E que isto nos sirva de reflexão: se és daqueles que já foi brutalmente magoado, e ainda assim tens coragem de estender a mão, de manter a palavra, de continuar a amar — então tu és feito de sangue de cordeiro. És remédio num mundo doente. És resposta diferente num mundo de reações automáticas. És, como Cristo, portador de uma paz que não se explica, mas se vive.

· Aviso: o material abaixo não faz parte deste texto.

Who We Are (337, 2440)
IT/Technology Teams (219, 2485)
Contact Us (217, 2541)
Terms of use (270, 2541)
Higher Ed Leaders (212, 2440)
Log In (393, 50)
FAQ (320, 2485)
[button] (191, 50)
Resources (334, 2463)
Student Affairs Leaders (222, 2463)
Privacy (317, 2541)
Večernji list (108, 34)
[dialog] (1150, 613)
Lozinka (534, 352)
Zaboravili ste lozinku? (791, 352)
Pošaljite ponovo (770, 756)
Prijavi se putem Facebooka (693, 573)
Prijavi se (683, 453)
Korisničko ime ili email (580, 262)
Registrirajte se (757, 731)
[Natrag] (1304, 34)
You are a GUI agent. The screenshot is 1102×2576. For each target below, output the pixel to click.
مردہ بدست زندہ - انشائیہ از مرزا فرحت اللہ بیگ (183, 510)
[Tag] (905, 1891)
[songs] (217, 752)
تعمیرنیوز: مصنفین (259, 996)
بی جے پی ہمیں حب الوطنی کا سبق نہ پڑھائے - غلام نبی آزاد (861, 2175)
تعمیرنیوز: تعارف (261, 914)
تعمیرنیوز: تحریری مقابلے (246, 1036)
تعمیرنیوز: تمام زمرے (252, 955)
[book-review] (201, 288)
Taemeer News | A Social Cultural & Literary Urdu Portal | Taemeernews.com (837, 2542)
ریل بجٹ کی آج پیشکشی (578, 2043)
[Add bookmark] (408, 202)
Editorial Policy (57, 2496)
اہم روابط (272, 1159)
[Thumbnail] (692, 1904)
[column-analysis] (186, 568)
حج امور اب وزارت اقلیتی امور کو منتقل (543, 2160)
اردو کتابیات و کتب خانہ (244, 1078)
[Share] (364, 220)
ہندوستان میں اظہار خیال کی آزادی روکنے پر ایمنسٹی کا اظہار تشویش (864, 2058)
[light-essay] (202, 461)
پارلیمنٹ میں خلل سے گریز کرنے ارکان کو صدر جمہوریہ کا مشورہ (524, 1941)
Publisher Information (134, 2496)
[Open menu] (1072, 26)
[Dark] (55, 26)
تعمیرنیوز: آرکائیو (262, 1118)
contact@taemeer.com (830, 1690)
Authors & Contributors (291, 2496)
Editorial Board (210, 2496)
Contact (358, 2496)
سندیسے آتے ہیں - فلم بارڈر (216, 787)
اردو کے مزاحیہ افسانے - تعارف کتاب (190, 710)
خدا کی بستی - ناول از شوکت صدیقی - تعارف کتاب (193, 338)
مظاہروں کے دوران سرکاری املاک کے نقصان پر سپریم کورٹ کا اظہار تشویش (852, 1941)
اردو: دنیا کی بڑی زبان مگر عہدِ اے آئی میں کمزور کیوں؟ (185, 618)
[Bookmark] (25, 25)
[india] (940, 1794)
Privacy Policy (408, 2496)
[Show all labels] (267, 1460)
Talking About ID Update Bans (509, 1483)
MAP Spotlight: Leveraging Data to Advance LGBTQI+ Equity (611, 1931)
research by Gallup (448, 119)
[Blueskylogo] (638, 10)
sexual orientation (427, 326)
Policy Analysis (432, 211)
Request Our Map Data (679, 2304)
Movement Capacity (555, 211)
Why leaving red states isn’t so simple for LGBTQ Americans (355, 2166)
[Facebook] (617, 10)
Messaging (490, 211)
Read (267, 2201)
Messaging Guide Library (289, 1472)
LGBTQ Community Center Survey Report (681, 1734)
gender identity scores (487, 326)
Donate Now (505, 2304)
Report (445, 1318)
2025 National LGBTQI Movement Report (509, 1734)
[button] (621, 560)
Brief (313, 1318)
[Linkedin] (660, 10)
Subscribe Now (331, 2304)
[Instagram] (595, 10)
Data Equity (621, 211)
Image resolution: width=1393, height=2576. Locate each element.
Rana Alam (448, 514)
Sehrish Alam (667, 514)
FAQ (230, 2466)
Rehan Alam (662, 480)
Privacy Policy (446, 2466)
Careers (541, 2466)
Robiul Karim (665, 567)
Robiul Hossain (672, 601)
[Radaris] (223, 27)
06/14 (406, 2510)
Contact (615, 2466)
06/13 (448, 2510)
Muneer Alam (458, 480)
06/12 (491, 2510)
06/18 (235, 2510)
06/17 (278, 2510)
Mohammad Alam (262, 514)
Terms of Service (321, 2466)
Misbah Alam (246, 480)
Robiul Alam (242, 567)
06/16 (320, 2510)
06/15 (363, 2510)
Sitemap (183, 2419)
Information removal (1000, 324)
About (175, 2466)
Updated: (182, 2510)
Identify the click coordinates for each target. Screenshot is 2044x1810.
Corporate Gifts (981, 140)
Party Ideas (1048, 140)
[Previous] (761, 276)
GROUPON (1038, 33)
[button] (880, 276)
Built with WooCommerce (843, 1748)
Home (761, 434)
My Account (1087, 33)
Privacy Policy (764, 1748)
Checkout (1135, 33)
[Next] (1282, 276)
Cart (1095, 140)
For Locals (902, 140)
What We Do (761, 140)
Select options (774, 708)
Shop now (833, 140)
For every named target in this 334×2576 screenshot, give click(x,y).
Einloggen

A nossa fé não se prova na quantidade de versículos que sabemos de cor. O diabo também conhece a Bíblia. A nossa fé prova-se na vida quotidiana, nos pequenos gestos, nas respostas que damos ao mal. Saber a verdade é uma coisa; vivê-la é outra. É por isso que há tantos com doutrina mas sem compaixão. Com teologia mas sem ternura. Com moral mas sem misericórdia.
A Palavra de Deus só frutifica quando sai do intelecto e desce ao coração. Quando se transforma em prática, em obediência viva, em coerência silenciosa. A Bíblia não foi escrita para nos tornar sábios aos olhos dos outros, mas santos aos olhos de Deus.
E a santidade, hoje, é isso: não colocar pedras nos caminhos dos outros. É resistir à tentação de retribuir na mesma moeda. É continuar a ser luz, mesmo quando tudo ao redor parece escuro. Porque a luz não se impõe. Ela simplesmente brilha. E o que brilha atrai, aquece, transforma — sem gritar.
Quero viver assim. Com coragem mansa. Com firmeza doce. Com amor sem cálculo. Não por ingenuidade, mas por escolha consciente. Não por fraqueza, mas por fidelidade à essência que me foi confiada.
Que eu seja sempre mais cordeiro do que serpente. Que eu saiba morder o orgulho em vez de quem me fere. Que o meu sangue, quando for ferido, se transforme em cura — e não em veneno.
Hoje, mais do que nunca, compreendi que a resposta mais revolucionária ao mal é permanecer bom. E essa resposta, sim, tem o poder de mudar o mundo.